Насколько важны в «Петербурге» имена героев?
Очень важны. И даже не столько имена, сколько самое их звучание — в полном соответствии с теорией Белого о том, что звуковые символы открывают доступ к тайнам мира. В «Мастерстве Гоголя» Белый писал: «Я же сам поздней натолкнулся на удивившую меня связь меж словесной инструментовкой и фабулой (непроизвольно осуществлённую); звуковой лейтмотив и сенатора и сына сенатора идентичен согласным, строящим их имена, отчества и фамилию: „Аполлон Аполлонович Аблеухов“: плл-плл-бл сопровождает сенатора; „Николай Аполлонович Аблеухов“: кл-плл-бл; всё, имеющее отношение к Аблеуховым, полно звуками пл-бл и кл. Лейтмотив провокатора вписан в фамилию „Липпанченко“: его лпп обратно плл (Аблеухова); подчёркнут звук ппп, как разрост оболочек в бреде сенатора, — Липпанченко, шар, издаёт звук пепп-пеппе: „Пепп Пеппович Пепп будет шириться, шириться, шириться; и Пепп Пеппович Пепп лопнет: лопнет всё“».
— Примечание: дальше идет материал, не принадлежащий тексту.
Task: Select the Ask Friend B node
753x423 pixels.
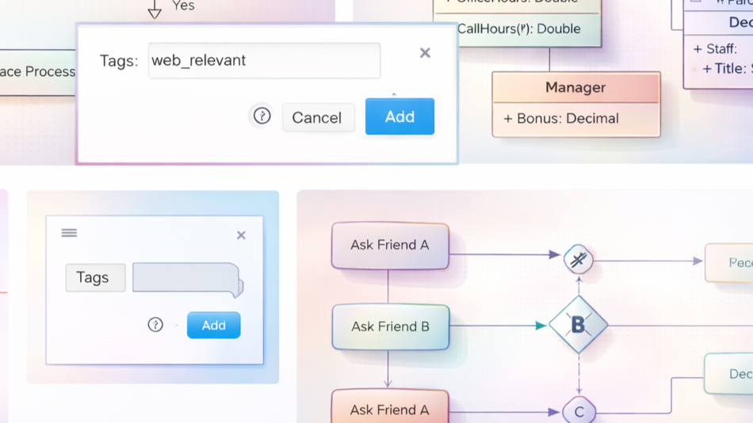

Ключи к семантике звуков у Белого можно искать в его поэме в прозе «Глоссолалия», близкой к теории «звёздного языка» Хлебникова. Здесь Белый связывает значение звуков с положениями языка, нёба и гортани при их произнесении, сопоставляет эти положения с жестами и позами танцоров. Звук [п] для Белого означал «уплотнение чувств», что только на первый взгляд противоположно взрыву бомбы и «разрастанию оболочек в бреде»: ведь в бомбе именно сжата, уплотнена разрушительная энергия.